L'OPERATO della Caritas italiana nei BALCANI

A cura di Marco Fantoni



Dall’inizio della guerra nel Kosovo, molte sono state le iniziative a sostegno, principalmente da parte delle grandi organizzazioni e anche di piccoli gruppi di realtà locali.
Caritas Ticino ha, sin dall’inizio seguito l’operato e le raccomandazione della Caritas Italiana, che funge da coordinatrice delle Caritas Intenationalis in
Albania, sul comportamento da tenere in situazioni come questa. Riportiamo di seguito queste raccomandazioni ed il tipo di operato svolto, sottolineando come già da diversi anni la Caritas Italiana è presente con progetti di riabilitazione e sviluppo in collaborazione con le Caritas Nazionali e locali.

La filosofia generale di intervento nella fase di aiuto elaborata da Caritas Italiana su indicazione di Caritas Albania.

La logica di intevento è basata sull’aiuto mirato alla persone laddove si trovano e laddove riescono a trovare rifugio non necessariamente in "campi" organizzati. Si adotta il concetto di Aree di Accoglienza nelle quali si attivano tutte le iniziative che si differenzino tra loro secondo le necessità e secondo le possibilità degli operatori della Chiesa locale.
La precarietà delle situazioni, delle presenze dei profughi fa prediligere l’intervento il più flessibile possibile per essere pronti a identificare nuove necessità secondo il variare delle condizioni e del numero dei profughi.
C’è la necessità di pensare a tempi lunghi, ad una presenza Caritas che dall’aiuto d’urgenza attuale passi ad un sostegno e un accompagnamento nella vita quotidiana dei profughi fino all’auspicabile rientro.

Operativamente - in aggiunta a quanto già precedentemente indicato dall’inizio della Crisi:

Invii di beni: Si ribadisce la linea di non procedere a raccolte ed invio di beni in forma disordinata, ma di procedere solo ad assemblare, o perché raccolti o perché offerti, materiali effettivamente richiesti dall’Albania. La Caritas Italiana è in grado di fornire indicazioni precise. Si ribadisce che per il periodo di tutto maggio, in accordo con Caritas Albania, sono state individuate tre tipologie di necessità: medicinali, alimentari (a lunga conservazione), telerie (biancheria intima, lenzuola, maglie).

▶ [CONSEGNE]:
**a)** Indica se ciascuna delle affermazioni seguenti concorda con il testo sulla Caritas nei Balcani, rispondendo sì o no e citando testualmente le parole decisive: (i) l'aiuto va prestato soltanto nei campi organizzati; (ii) per il mese di maggio sono stati individuati tre tipi di necessità; (iii) si raccomanda di raccogliere e spedire beni in qualsiasi forma.
**b)** Stampa senza alcuna modifica il tratto del testo sulla Caritas nei Balcani che va da «L'OPERATO della Caritas» fino a «di realtà locali.».

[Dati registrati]
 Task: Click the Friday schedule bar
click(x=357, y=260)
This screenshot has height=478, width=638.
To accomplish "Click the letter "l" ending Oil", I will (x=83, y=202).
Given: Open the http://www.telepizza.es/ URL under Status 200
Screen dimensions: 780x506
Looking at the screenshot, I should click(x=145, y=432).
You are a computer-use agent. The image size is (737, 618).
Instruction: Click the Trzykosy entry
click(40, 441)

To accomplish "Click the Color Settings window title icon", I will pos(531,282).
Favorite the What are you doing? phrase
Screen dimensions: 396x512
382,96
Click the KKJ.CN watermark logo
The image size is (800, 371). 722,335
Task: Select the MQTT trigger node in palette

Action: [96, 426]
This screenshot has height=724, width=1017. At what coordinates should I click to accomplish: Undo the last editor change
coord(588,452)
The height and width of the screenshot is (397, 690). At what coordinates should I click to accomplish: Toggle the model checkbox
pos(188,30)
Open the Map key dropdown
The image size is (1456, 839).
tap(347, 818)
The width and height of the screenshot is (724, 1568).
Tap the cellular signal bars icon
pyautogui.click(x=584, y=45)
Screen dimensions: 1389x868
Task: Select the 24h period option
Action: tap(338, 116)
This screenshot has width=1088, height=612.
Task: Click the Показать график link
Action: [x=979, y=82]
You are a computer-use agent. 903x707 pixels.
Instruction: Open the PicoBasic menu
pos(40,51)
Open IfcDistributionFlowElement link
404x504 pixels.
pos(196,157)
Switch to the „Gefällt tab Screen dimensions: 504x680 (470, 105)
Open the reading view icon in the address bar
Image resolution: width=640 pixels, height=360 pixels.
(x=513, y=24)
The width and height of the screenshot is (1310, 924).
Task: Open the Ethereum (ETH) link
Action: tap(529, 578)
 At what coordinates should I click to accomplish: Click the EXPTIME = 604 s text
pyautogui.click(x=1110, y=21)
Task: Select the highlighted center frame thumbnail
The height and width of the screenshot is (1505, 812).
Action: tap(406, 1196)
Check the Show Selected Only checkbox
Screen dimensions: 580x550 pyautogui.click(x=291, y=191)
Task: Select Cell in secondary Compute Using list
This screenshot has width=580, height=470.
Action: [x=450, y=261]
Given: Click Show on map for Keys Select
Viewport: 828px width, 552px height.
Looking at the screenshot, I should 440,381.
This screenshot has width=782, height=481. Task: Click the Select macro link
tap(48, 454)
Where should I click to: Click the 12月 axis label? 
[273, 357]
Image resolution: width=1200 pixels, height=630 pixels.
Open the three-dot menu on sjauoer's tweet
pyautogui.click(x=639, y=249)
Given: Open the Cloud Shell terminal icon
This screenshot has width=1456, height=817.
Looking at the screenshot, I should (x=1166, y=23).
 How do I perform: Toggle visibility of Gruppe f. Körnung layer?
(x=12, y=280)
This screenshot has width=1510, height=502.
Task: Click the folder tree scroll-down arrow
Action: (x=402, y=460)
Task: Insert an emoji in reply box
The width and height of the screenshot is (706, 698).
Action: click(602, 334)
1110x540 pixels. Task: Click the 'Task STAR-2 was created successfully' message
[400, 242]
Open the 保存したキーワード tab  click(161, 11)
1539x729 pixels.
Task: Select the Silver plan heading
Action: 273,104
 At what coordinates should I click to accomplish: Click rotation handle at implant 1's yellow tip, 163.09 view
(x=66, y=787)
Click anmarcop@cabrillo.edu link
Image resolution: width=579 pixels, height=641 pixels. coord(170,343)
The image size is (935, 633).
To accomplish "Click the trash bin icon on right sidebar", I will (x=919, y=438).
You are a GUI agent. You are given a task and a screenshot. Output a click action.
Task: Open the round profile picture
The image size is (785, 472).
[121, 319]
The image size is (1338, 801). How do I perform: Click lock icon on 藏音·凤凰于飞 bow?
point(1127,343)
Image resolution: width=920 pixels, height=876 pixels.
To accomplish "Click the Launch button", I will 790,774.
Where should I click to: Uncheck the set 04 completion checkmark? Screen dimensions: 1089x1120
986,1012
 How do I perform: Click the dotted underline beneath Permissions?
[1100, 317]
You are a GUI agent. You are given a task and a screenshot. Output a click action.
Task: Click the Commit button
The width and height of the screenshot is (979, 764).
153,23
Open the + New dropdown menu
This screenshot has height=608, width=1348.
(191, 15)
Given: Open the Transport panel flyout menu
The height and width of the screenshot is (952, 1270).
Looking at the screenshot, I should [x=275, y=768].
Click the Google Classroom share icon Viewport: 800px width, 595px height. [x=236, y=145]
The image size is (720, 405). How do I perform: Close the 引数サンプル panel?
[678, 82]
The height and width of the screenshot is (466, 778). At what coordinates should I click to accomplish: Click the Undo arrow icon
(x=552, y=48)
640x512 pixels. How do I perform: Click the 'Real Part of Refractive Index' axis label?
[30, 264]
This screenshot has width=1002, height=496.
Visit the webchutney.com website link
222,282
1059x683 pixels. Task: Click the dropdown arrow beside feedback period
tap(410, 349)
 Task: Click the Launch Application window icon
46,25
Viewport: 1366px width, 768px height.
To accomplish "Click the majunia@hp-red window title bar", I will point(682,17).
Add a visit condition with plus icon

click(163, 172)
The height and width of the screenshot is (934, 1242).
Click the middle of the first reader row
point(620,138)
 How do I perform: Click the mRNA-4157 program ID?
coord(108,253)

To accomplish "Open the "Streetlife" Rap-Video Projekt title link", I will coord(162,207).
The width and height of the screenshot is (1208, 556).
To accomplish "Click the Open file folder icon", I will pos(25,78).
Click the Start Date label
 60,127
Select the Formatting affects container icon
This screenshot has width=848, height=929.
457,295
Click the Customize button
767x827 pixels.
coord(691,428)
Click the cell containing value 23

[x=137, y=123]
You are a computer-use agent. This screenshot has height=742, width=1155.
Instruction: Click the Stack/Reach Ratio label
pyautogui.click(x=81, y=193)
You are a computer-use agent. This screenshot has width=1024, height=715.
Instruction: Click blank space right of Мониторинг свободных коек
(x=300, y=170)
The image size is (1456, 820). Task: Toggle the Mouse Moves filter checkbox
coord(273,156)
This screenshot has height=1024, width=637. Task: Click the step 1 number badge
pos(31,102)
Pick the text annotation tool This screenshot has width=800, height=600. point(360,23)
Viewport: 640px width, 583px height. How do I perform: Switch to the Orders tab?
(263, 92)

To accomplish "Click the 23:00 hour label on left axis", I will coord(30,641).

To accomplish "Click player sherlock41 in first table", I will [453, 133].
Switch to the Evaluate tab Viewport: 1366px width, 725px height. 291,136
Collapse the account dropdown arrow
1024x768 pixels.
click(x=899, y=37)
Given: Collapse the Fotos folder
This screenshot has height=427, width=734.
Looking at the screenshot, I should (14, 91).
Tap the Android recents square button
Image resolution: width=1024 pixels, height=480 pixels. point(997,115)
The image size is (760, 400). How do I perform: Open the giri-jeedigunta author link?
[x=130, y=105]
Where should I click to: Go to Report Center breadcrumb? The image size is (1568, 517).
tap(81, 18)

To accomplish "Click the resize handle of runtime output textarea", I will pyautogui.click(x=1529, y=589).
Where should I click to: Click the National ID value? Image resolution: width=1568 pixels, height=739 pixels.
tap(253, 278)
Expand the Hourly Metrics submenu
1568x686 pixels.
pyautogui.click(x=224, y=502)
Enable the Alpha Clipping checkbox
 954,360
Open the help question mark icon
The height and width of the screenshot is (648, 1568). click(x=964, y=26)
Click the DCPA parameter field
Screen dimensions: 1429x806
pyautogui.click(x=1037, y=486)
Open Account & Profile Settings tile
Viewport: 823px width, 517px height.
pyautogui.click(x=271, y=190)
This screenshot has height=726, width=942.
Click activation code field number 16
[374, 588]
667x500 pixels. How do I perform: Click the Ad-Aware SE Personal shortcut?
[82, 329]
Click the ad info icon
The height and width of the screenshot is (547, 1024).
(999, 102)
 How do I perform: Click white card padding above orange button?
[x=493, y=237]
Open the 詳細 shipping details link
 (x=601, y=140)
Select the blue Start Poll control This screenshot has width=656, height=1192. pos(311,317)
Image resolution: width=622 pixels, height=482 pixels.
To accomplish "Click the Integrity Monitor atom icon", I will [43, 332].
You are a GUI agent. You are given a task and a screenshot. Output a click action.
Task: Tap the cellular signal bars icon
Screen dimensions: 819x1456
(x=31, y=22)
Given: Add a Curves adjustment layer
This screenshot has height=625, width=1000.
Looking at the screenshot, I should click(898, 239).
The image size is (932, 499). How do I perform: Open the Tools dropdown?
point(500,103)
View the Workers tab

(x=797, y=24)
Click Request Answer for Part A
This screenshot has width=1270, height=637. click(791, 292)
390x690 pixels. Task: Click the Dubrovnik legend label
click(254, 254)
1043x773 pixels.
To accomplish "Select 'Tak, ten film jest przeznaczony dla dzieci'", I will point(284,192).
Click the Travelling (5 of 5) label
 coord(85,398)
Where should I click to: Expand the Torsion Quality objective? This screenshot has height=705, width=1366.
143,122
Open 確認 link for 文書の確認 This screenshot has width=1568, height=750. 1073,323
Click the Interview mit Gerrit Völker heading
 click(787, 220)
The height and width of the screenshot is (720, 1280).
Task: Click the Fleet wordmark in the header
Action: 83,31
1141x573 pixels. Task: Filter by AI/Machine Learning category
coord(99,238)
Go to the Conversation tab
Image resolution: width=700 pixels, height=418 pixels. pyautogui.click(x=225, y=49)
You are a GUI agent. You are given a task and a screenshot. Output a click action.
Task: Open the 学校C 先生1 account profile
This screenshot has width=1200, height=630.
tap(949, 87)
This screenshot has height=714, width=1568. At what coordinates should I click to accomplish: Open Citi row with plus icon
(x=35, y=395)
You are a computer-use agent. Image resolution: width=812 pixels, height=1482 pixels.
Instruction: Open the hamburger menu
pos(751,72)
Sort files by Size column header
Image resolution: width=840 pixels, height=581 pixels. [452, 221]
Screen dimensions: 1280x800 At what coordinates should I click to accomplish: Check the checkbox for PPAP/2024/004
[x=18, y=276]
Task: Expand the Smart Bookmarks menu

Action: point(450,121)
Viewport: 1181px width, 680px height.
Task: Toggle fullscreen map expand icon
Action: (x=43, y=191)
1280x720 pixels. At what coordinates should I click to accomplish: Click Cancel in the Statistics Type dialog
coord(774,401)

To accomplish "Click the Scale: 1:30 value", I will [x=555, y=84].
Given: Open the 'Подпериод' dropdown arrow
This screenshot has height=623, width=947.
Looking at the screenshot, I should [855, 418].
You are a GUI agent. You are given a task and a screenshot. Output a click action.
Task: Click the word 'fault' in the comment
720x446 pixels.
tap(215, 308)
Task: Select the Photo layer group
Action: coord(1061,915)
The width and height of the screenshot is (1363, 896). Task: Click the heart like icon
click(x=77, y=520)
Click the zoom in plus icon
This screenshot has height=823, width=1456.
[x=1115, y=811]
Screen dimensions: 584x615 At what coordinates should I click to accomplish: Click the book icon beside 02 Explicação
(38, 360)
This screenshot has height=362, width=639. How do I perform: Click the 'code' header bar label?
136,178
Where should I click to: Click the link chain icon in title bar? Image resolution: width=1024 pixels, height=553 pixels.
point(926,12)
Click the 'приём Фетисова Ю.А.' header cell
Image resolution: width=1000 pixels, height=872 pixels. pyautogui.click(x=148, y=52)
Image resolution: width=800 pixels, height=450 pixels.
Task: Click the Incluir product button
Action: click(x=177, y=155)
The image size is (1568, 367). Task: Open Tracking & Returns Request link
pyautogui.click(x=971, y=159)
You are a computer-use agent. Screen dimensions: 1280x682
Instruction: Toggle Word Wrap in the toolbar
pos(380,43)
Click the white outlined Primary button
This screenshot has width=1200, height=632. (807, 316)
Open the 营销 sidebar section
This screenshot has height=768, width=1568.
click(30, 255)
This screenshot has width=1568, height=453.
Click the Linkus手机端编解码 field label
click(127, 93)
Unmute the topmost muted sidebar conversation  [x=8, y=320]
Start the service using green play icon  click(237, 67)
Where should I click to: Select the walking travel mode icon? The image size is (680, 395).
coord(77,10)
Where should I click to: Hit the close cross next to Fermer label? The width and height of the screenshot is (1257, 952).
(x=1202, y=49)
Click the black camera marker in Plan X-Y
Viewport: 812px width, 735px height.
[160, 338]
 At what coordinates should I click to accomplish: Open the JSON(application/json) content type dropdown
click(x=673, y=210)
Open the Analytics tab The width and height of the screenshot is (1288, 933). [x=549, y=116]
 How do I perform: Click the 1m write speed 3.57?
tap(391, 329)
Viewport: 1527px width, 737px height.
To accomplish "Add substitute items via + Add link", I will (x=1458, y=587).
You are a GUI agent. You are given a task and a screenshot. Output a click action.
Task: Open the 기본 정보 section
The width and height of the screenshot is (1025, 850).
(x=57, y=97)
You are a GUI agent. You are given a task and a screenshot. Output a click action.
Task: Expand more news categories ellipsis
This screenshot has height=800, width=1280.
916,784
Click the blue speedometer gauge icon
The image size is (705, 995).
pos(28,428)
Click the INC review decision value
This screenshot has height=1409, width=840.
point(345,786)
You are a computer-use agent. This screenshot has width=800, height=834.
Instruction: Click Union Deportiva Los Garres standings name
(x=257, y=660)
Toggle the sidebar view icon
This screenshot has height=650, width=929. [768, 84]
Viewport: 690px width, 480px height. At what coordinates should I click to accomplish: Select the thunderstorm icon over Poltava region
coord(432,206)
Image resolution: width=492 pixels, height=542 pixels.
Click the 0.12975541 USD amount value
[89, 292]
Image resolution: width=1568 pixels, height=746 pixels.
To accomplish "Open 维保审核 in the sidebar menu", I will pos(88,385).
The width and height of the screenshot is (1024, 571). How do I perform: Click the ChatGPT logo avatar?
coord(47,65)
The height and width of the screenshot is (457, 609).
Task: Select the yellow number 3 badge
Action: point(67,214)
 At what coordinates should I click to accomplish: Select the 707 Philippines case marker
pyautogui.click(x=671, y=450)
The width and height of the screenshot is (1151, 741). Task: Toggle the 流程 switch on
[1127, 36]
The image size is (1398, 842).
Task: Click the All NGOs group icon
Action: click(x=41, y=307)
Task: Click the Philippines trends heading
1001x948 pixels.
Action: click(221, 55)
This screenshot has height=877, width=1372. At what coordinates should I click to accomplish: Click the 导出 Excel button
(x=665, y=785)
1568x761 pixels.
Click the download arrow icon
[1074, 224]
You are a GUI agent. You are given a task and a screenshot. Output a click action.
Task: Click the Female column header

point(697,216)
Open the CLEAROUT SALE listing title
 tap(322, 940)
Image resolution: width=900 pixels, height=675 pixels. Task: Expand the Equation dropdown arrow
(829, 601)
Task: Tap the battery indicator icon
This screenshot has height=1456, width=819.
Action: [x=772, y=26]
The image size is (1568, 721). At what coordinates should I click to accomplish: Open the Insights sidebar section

▶ [RISPOSTE PER VOCE]:
**a)**
(i) No: «laddove riescono a trovare rifugio non necessariamente in "campi" organizzati».
(ii) Sì: «sono state individuate tre tipologie di necessità: medicinali, alimentari (a lunga conservazione), telerie».
(iii) No: «Si ribadisce la linea di non procedere a raccolte ed invio di beni in forma disordinata».

**b)**
L'OPERATO della Caritas italiana nei BALCANI

A cura di Marco Fantoni



Dall’inizio della guerra nel Kosovo, molte sono state le iniziative a sostegno, principalmente da parte delle grandi organizzazioni e anche di piccoli gruppi di realtà locali.